-- TASK INPUT --
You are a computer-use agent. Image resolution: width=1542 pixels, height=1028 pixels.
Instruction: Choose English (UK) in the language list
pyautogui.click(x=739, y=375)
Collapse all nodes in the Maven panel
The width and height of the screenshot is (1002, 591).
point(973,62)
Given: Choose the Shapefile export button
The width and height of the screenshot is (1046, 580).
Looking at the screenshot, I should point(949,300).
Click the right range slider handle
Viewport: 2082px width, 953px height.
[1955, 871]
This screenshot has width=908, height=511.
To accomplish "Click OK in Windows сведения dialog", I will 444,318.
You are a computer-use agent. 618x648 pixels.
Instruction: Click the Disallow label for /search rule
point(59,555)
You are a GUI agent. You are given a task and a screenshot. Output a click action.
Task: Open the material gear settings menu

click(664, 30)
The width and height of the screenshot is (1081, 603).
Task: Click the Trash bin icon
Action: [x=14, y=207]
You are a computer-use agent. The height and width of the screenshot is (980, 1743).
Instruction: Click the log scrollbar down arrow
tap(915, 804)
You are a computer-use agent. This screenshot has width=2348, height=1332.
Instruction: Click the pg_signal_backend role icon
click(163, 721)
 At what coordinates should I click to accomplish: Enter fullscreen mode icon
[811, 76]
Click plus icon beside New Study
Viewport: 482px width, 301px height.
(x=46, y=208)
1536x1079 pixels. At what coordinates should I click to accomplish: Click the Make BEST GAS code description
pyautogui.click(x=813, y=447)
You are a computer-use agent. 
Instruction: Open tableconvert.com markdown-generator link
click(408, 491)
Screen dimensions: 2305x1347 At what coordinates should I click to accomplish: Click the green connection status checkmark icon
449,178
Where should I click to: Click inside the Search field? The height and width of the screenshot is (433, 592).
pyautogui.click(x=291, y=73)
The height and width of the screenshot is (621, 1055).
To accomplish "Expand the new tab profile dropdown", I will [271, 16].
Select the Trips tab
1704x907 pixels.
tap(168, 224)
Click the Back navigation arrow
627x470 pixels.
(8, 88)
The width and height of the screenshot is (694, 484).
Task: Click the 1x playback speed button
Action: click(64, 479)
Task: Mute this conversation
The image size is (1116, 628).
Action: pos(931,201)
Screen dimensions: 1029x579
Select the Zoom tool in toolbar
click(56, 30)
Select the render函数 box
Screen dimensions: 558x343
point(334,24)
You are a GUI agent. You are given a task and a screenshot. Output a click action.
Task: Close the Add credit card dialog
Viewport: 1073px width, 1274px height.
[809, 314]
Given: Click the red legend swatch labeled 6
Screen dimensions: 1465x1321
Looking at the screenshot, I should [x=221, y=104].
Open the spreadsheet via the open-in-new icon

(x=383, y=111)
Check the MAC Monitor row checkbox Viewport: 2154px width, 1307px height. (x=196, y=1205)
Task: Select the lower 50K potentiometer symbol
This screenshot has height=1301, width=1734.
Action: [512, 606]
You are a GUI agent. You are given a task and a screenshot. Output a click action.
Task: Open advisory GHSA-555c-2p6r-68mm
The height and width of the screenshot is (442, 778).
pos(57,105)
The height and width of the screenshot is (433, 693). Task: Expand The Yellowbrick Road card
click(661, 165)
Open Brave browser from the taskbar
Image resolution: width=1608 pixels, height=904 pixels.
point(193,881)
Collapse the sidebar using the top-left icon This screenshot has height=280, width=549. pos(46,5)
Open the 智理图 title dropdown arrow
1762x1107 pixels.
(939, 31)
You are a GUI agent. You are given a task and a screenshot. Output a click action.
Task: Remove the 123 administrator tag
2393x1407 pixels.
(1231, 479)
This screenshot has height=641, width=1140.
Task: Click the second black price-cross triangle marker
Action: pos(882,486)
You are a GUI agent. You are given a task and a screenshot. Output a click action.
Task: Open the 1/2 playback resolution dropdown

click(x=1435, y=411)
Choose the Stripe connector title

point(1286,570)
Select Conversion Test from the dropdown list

-- TASK --
From the records above, copy every line that holds the word "dialog".

-- REPLY TO THE TASK --
To accomplish "Click OK in Windows сведения dialog", I will 444,318.
Task: Close the Add credit card dialog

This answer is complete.